O Estado de S. Paulo
Bolsonaro fica na retranca, cultivando e
eletrizando sua base de eleitores fiéis
Era uma vez uma turma de jovens liberais
que admiravam Ronald Reagan e Margaret Thatcher. No limiar do século 21,
passaram um réveillon juntos. Foram dormir acreditando no “fim da História” –
um mundo cada vez mais capitalista, democrático e globalizado. A ressaca veio
20 anos depois. Metade dos convivas não fala com a outra metade. Abriu-se entre
eles um fosso com nome e sobrenome: Donald Trump.
A história é contada por Anne Applebaum,
pena mais inquieta da direita liberal americana, em O Crepúsculo da Democracia. O livro é um dos melhores lançamentos do ano da editora Record – que, sob a batuta de Rodrigo Lacerda, ex-colunista do Estadão, vem se concentrando em autores relevantes, como Applebaum, e descartando os irrelevantes, como Olavo de Carvalho. “Muitos de meus amigos chegam a trocar de calçada quando me veem”, disse-me Applebaum quando do lançamento do livro. Ela permaneceu do lado liberal – portanto, radicalmente anti-trump.

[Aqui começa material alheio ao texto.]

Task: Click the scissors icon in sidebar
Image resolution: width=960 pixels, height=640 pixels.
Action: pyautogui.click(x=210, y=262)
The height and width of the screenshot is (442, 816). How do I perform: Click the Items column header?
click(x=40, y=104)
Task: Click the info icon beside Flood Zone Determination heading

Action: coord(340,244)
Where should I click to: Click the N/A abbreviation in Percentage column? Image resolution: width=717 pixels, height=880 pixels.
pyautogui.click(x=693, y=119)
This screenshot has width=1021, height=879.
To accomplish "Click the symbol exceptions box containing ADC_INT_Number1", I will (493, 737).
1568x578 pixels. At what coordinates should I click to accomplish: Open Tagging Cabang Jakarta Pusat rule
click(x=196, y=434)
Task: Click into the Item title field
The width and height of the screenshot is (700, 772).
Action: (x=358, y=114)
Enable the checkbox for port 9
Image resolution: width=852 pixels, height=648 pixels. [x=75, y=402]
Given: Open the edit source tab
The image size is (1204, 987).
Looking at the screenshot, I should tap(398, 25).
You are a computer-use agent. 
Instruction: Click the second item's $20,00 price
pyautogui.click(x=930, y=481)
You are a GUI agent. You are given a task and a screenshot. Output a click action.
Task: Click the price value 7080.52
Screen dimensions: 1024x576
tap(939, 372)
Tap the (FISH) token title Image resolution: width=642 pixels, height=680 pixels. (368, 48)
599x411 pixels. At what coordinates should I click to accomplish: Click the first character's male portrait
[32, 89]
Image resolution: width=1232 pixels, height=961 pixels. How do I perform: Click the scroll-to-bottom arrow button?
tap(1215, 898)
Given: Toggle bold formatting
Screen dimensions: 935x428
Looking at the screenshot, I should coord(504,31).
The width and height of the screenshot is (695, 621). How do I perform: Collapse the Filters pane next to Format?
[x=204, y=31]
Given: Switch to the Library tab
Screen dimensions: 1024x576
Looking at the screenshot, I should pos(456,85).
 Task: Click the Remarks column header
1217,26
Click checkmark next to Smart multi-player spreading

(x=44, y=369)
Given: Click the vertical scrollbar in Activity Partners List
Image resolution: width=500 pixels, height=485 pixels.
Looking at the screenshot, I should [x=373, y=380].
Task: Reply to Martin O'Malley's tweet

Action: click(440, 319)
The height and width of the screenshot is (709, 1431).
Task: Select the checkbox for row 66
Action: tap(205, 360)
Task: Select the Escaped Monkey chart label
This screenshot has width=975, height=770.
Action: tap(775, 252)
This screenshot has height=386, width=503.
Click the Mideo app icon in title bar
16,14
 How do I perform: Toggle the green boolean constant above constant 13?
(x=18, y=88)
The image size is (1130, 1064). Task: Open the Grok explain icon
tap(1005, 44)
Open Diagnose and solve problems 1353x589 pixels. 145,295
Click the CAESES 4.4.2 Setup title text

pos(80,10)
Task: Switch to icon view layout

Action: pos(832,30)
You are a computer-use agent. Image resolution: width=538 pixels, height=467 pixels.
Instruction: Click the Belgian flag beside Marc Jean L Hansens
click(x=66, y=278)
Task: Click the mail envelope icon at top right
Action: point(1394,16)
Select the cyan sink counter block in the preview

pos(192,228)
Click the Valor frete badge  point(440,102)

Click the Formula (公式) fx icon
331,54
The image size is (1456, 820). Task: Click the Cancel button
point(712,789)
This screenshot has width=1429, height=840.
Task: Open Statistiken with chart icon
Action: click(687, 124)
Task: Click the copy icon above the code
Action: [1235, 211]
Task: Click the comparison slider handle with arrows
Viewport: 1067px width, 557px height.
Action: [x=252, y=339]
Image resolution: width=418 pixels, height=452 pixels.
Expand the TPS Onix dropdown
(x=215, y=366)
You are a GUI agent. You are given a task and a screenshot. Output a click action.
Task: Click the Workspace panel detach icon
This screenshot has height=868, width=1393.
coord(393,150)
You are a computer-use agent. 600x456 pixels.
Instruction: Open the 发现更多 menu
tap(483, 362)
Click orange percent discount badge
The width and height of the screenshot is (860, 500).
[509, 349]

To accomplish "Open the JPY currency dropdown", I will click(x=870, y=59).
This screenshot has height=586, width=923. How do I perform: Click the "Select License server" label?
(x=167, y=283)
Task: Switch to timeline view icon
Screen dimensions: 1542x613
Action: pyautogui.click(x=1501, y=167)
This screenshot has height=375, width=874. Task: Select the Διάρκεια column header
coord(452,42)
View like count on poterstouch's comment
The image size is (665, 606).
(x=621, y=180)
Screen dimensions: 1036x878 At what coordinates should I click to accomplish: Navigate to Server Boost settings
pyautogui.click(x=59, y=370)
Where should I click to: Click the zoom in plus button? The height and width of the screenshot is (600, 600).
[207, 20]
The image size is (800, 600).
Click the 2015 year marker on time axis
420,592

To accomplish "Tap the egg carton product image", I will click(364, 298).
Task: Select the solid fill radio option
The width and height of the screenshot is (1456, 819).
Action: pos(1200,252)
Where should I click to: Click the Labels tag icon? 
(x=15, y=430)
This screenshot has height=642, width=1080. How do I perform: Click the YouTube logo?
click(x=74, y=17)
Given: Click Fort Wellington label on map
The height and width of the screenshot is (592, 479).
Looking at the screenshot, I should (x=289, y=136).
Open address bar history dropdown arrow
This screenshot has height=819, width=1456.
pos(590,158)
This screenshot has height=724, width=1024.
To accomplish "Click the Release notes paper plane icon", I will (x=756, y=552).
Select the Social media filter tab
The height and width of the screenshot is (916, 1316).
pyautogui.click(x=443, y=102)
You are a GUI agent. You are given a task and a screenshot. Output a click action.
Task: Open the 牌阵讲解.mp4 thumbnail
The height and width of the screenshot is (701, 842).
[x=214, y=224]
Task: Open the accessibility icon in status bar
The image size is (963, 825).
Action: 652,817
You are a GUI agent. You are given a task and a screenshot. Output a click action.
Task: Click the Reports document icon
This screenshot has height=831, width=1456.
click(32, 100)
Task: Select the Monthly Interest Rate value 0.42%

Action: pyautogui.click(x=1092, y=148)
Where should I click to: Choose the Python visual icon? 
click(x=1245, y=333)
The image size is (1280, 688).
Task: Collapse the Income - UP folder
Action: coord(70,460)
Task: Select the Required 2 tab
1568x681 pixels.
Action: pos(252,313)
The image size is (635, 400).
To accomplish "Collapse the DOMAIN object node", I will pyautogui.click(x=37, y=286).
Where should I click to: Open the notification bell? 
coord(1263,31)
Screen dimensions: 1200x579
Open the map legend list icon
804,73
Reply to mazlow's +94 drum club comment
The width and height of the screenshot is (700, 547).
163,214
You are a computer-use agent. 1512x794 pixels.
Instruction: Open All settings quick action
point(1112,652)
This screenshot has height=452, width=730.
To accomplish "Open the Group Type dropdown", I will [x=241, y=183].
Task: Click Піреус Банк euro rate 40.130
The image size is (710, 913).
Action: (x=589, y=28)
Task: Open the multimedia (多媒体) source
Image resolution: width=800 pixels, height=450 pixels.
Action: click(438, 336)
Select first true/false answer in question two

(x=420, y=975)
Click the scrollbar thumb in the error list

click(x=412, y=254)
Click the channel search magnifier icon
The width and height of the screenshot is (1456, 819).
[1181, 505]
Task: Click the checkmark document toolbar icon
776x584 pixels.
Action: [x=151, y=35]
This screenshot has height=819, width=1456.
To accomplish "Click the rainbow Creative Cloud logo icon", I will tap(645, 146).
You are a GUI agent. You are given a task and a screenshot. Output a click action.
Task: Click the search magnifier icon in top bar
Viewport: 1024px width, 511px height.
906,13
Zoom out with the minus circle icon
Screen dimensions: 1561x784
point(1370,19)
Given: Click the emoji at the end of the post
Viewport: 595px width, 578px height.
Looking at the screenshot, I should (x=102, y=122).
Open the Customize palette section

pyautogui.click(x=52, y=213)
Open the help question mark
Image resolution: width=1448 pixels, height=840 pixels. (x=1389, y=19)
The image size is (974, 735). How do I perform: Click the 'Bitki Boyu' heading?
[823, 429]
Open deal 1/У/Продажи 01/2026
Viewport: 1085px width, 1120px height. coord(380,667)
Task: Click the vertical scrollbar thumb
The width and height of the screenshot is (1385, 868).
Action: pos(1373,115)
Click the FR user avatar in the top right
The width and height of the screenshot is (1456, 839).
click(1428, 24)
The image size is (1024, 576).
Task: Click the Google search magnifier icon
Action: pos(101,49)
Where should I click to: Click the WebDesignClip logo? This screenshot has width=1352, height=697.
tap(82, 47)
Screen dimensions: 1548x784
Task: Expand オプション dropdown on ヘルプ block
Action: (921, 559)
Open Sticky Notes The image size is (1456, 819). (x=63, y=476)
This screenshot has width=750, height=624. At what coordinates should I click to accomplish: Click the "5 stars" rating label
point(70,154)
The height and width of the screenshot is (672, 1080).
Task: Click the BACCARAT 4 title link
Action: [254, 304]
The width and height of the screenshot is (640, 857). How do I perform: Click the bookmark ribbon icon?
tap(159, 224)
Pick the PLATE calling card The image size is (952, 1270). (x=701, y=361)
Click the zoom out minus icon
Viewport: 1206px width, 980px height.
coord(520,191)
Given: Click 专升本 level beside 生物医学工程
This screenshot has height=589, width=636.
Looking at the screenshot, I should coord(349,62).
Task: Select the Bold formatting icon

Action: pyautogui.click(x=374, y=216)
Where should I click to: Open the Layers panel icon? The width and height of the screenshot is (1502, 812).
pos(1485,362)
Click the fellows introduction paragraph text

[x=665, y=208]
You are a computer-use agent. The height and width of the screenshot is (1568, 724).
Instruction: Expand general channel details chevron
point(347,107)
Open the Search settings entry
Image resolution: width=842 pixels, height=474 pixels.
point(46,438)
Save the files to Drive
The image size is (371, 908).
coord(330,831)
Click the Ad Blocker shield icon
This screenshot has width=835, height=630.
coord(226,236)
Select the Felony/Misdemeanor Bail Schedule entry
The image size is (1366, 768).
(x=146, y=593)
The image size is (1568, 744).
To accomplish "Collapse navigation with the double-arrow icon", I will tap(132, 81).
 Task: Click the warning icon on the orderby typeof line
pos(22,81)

Um hipotético réveillon em 2018 poderia ter
reunido, em torno da mesma garrafa de champanhe, João Amoêdo, João Doria, Kim
Kataguiri e Sérgio Moro, junto com Jair Bolsonaro e os bolsonaristas. Em 2021,
uma festa assim não seria mais possível. Moro saiu do governo atirando – e
Kataguiri, Amoêdo e Doria, simpáticos a Bolsonaro em 2018, hoje namoram a tese
do impeachment.
“A direita liberal que estava com Bolsonaro
por causa do antipetismo se descolou”, diz o cientista político Carlos Melo,
professor do Insper e entrevistado do minipodcast da semana. O tabuleiro de
2022 será marcado pela divisão das direitas e mais dois fatores: a rejeição a
Bolsonaro e sua estratégia eleitoral.
A popularidade do presidente está em queda
desde fevereiro. Nesse período, cresceu em 14% o número de eleitores que
consideram seu governo “ruim” ou “péssimo”. Nesta semana, o índice chegou a
53%, configurando pela primeira vez a rejeição da maioria absoluta. Os números
são do Ipec.
Diante desse quadro, Bolsonaro “joga por
uma bola”. Em vez de se lançar ao ataque, tentando reconquistar a direita
liberal que “se descolou”, o presidente fica na retranca, cultivando e
eletrizando sua base de eleitores fiéis. Considera que isso é suficiente para
levar o jogo para a prorrogação – o segundo turno. Sua esperança é que as
direitas se unam em torno de seu nome para derrotar o PT.
O discurso do dia 21 na ONU segue esse
esquema tático. De olho em sua base (e para vergonha dos demais brasileiros),
Bolsonaro descreveu um país de fantasia onde não há corrupção, desmatamento ou
instabilidade política. Um vídeo-exaltação circulou nos grupos bolsonaristas de
Whatsapp. Ele mostra o presidente brasileiro sendo supostamente ovacionado num
aeroporto em
Nova York. A imagem, na verdade, é de 2018,
e em outro aeroporto – o de Natal, no Rio Grande do Norte.
O jogo na retranca tem seus riscos. Como
mostrou o Ipec, Bolsonaro é hoje mais rejeitado que a esquerda. Não à toa, o PT
faz corpo mole quando se fala em impeachment. Apoiadores propagam que Lula
deseja ardentemente enfrentar Bolsonaro no segundo turno. O impeachment é um
bom negócio para os que buscam a “terceira via”, não para o PT.
O cenário lembra o dos Estados Unidos em
2020. A queda de popularidade de Donald Trump impulsionou a vitória de Joe
Biden – com o voto de liberais como Anne Applebaum. Se os números do Ipec se
mantiverem, a rejeição crescente a Bolsonaro pode eleger Lula.